Sequentially, the net profit shrank around 67% from the Rs 263.85 crore reported in the third quarter of FY26. Revenue from operations, meanwhile, stood at Rs 1,918.1 crore during the quarter under review, down around 16% from Rs 2,280.12 crore in Q4 FY25, and less than half of the Rs 4,400.43 crore revenue reported in Q3 FY26.
Edelweiss’ total income declined nearly 16% year-on-year (YoY) to Rs 1,969.28 crore, while total expenses decreased over 6% YoY to Rs 2,016.37 crore during the fourth quarter of the financial year, which ended on March 31, 2026. The company’s interest income, however, rose around 6% YoY to Rs 713.75 crore.

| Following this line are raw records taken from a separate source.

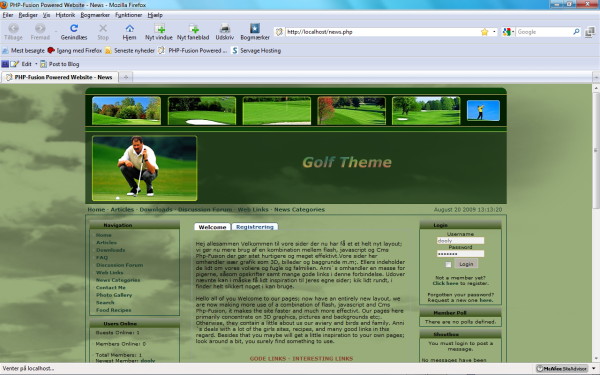
Task: Click the Login button
Action: tap(466, 264)
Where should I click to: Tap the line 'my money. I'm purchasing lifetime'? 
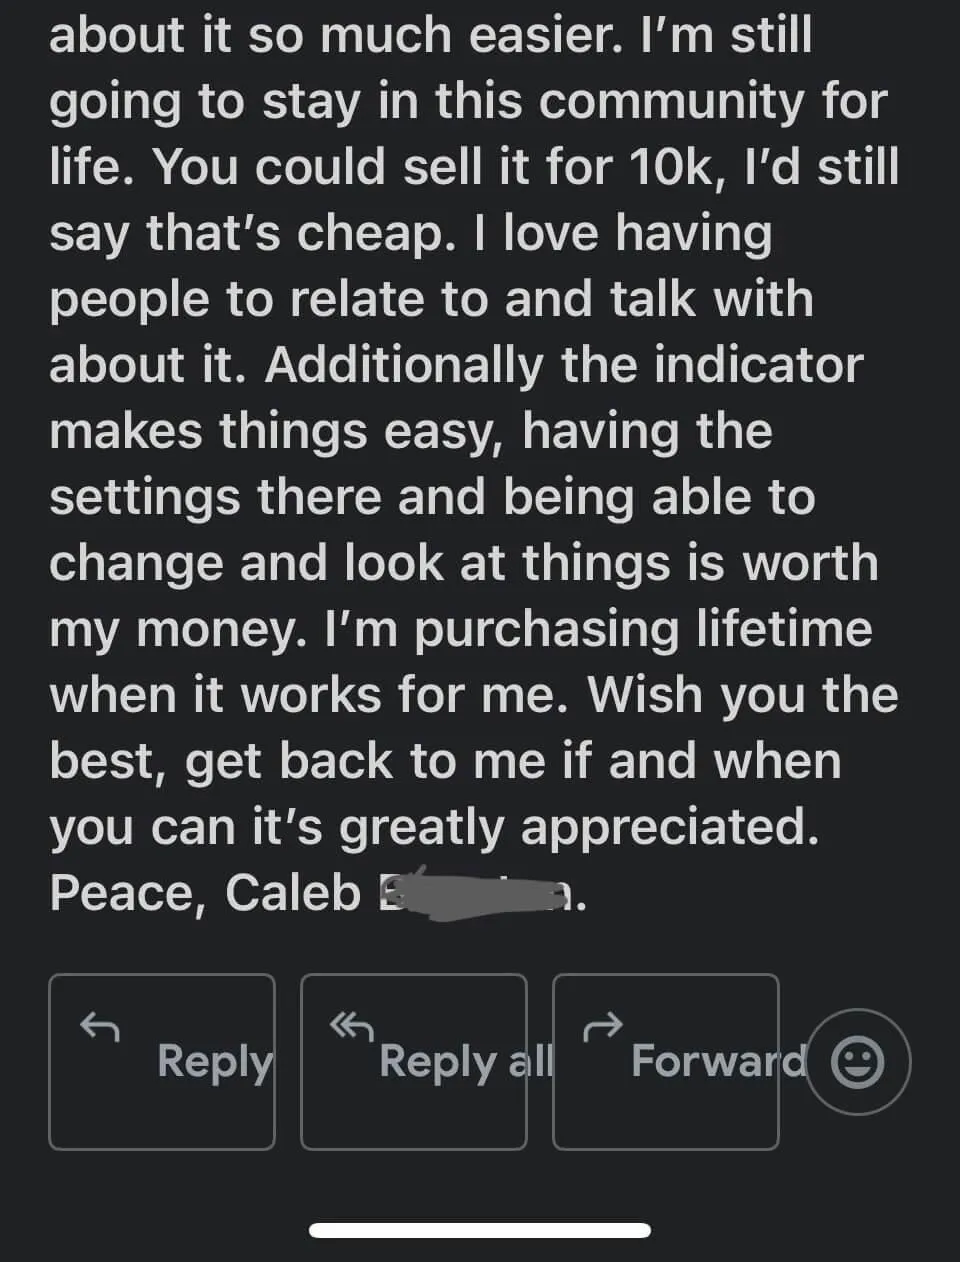pyautogui.click(x=460, y=630)
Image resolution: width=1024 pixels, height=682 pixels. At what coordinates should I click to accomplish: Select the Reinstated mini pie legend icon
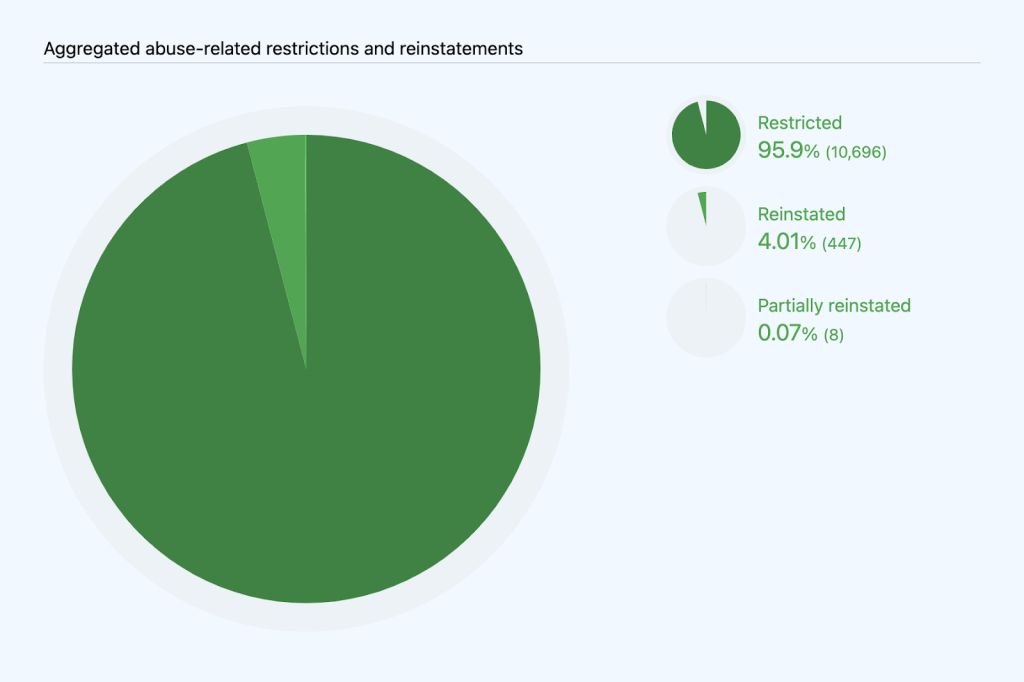coord(706,227)
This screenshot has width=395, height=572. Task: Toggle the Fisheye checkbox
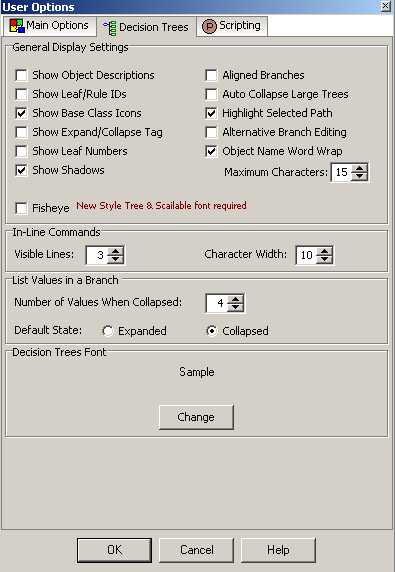coord(21,208)
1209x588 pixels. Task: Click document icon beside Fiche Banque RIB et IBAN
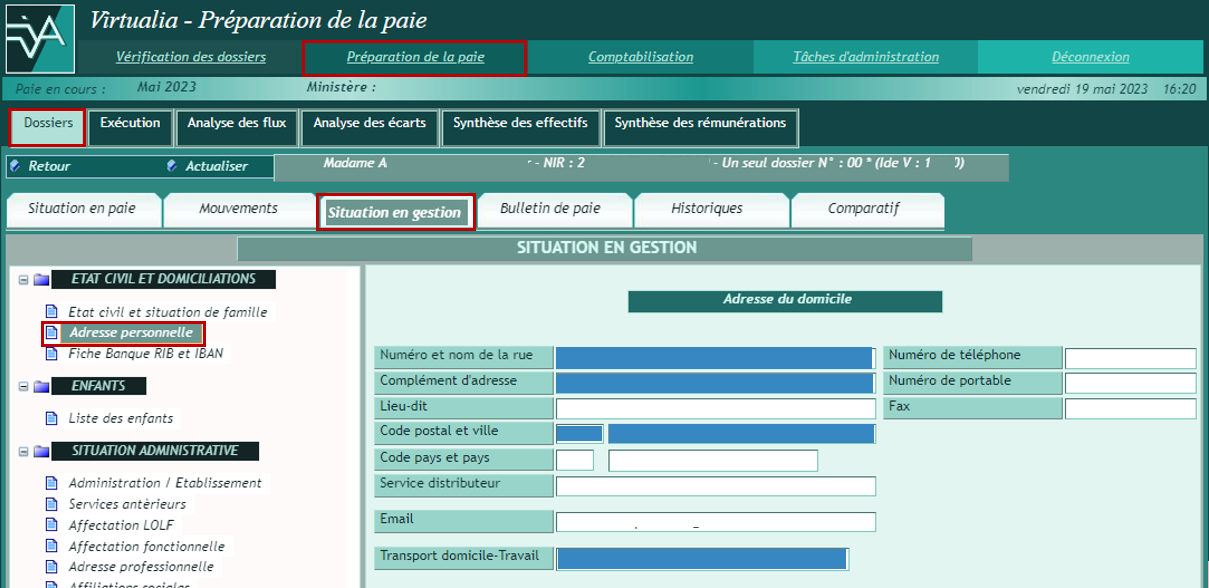[52, 354]
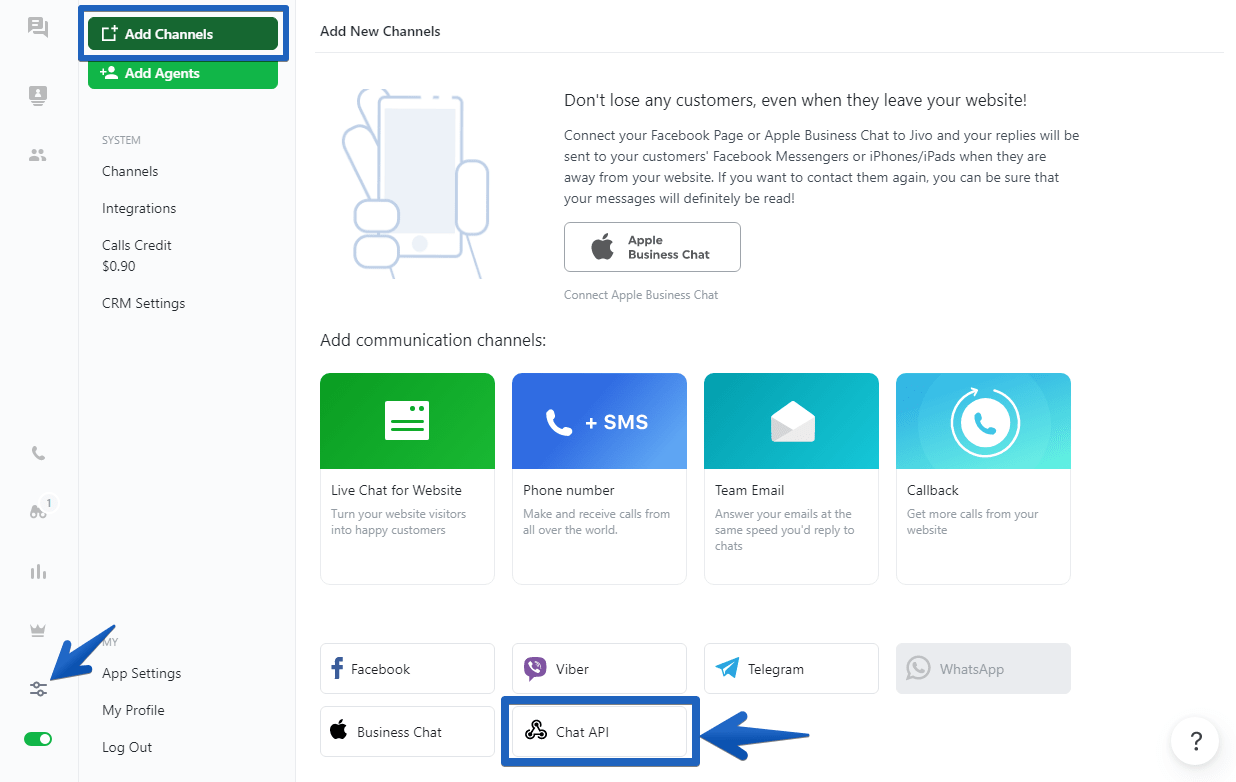Open the Chats panel icon
The height and width of the screenshot is (782, 1236).
(x=37, y=27)
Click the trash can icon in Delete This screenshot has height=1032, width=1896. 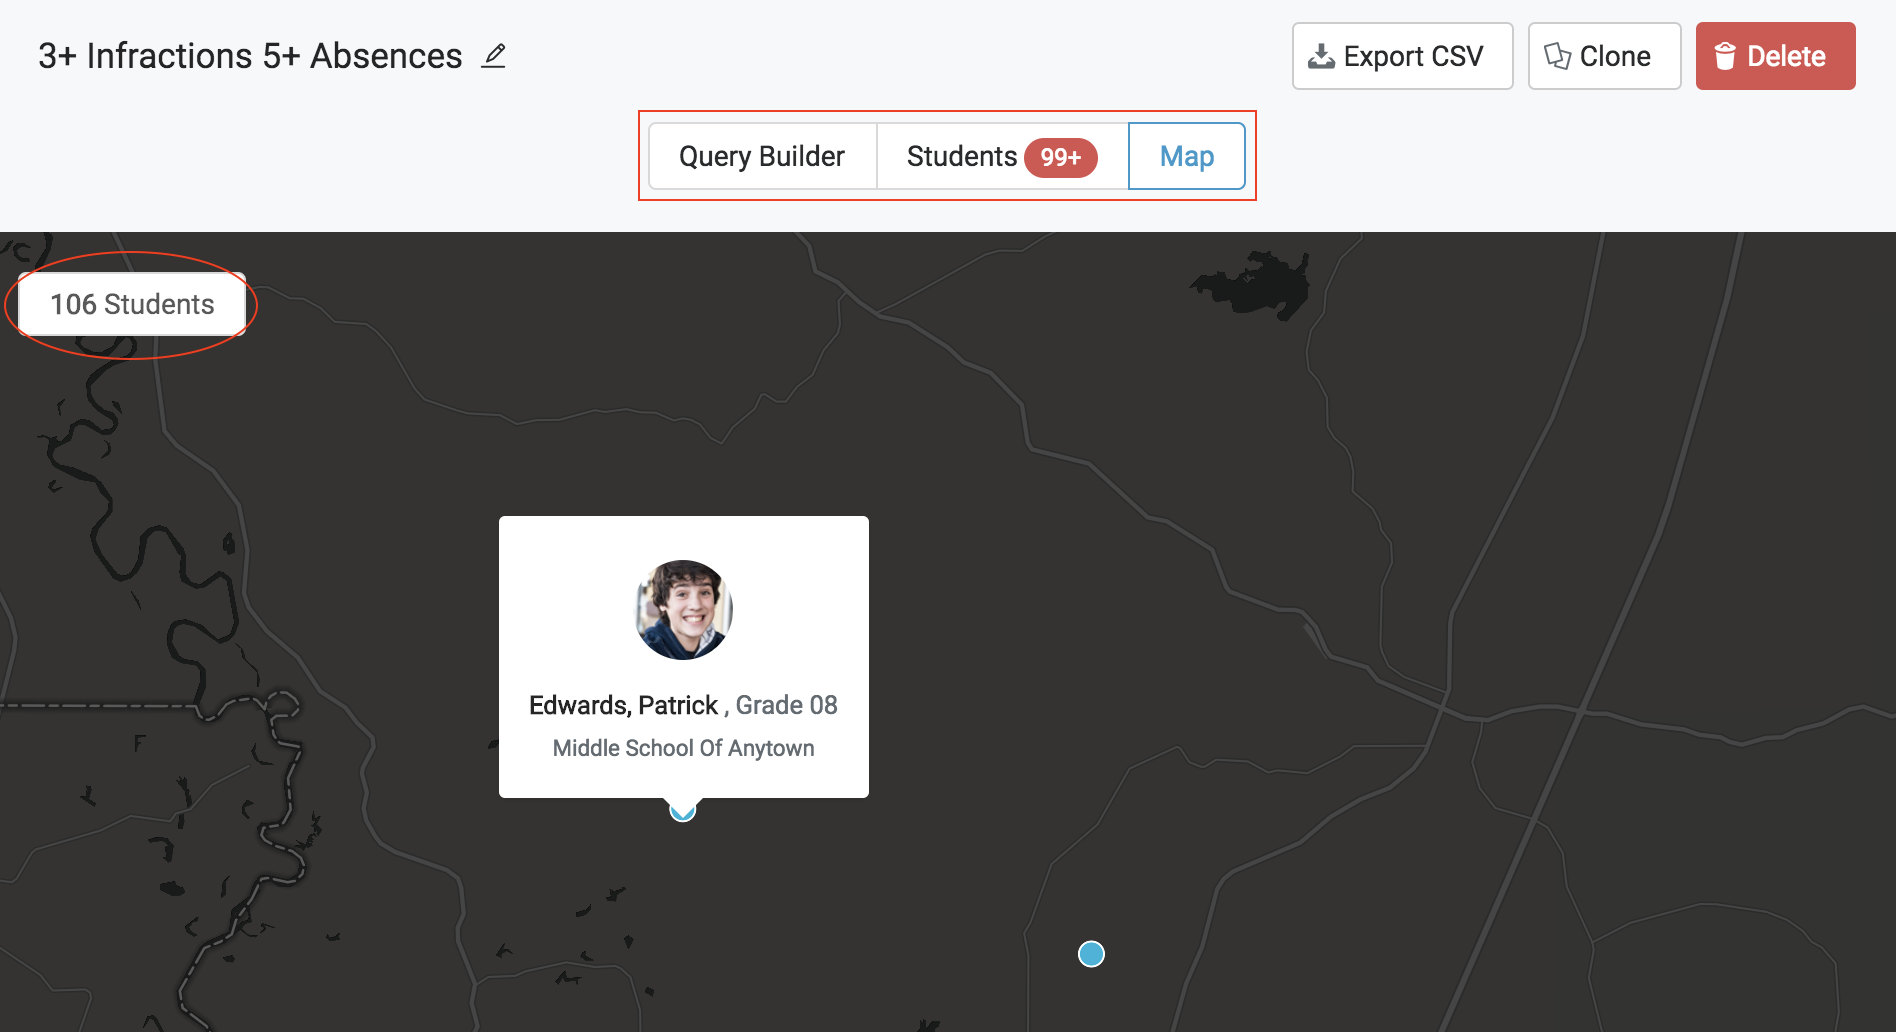(x=1725, y=56)
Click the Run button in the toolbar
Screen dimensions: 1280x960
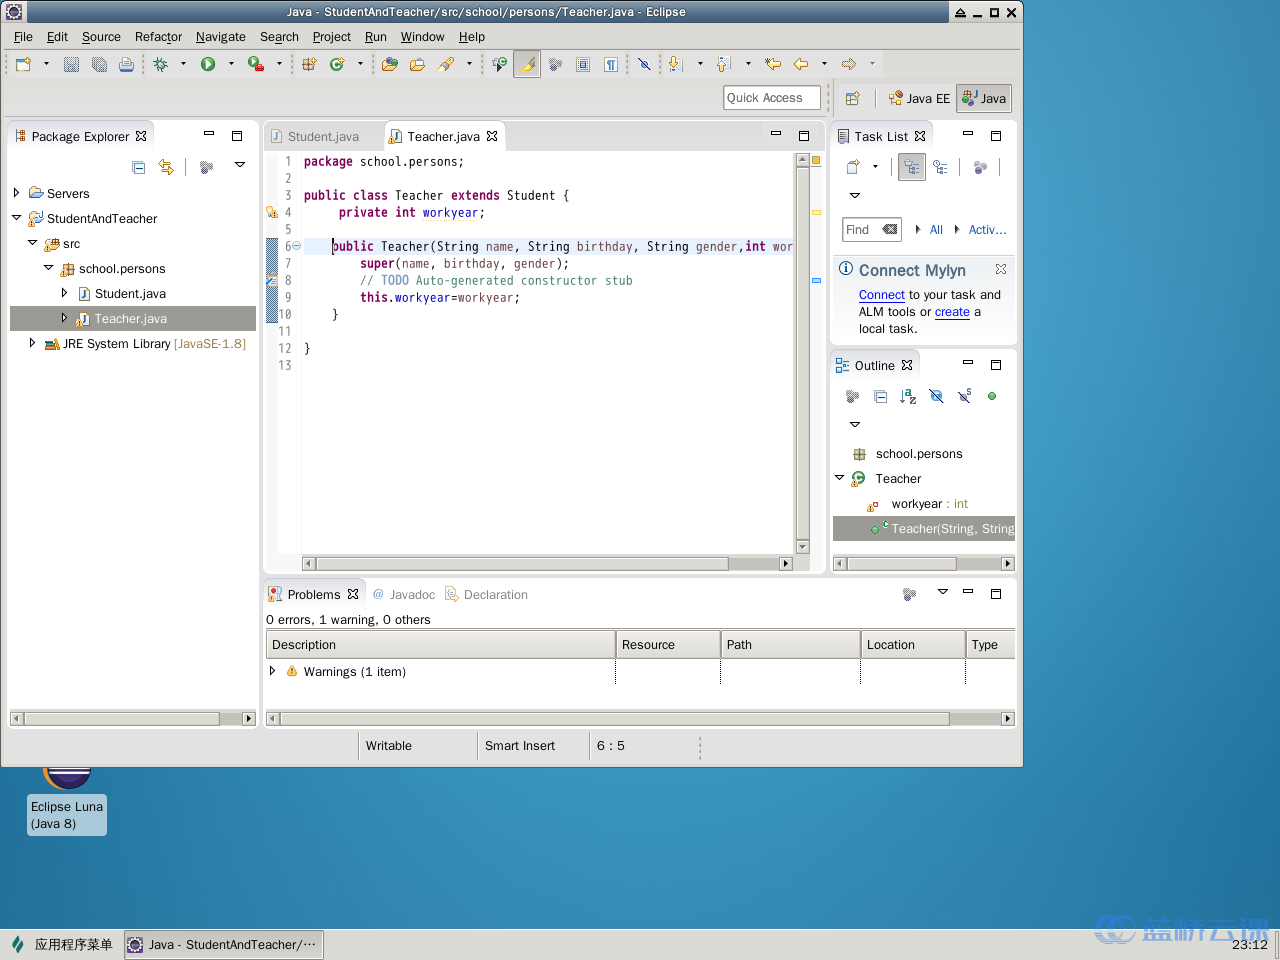coord(208,64)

Its mutual fund business equity AUM rose 25% YoY to Rs 78,000 crore by the end of the financial year, while the SIP book surged 58% YoY to Rs 623 crore. In its general insurance business, the company saw gross written premium rise 28% YoY to Rs 1,294 crore in the year, with nearly 8.73 lakh policies issued over FY26. The company’s gross written premium for the life insurance business grew 6% YoY to Rs 2,221 crore, with AUM rising to Rs 10,425 crore by the end of FY26.
Edelweiss Financial dividend
Along with the Q4 results, Edelweiss Financial recommended a dividend of Rs 1.5 per equity share for its shareholders, subject to shareholders’ approval at its upcoming AGM.
The record date to determine the eligibility of shareholders set to receive the dividend is yet to be announced.
What Edelweiss Financial management says
Speaking about the company’s performance, Edelweiss Financial Services Chairman Rashesh Shah highlighted that the global economy continues to face heightened uncertainty amid ongoing geopolitical tensions and conflict in West Asia. “In such an environment, India’s economy has remained structurally secure with policies in place to absorb any external shocks. India’s growth is expected to remain steady as the government continues to advance structural reform initiatives,” he said.
“At Edelweiss, we reported a pre-MI consolidated PAT of Rs 680 crore, up 27% YoY in the year. While our reported financials carry the impact of one-time exceptional items like GST and the new labour code, the operating business momentum has remained steady and we have made significant progress on our strategic priorities. Alternative Asset Management business recorded a fund raise of Rs 10,855 crore, up 64% YoY in the year. Moreover, Citius, a transport-focused InvIT managed by the business, successfully completed its IPO. Mutual fund business witnessed robust growth of its equity AUM to Rs 78,000 crore, up 25% YoY. The general insurance business recorded a 28% YoY growth in gross written premium to Rs 1,294 crore and the life insurance business increased its AUM by 11% YoY to Rs 10,425 crore in the year. During the quarter, we completed the sale of 4.4% of EAAA’s common equity in March 2026 and announced the strategic investment by global private equity firm Carlyle in Nido Home Finance, now in the process of regulatory approvals,” he added.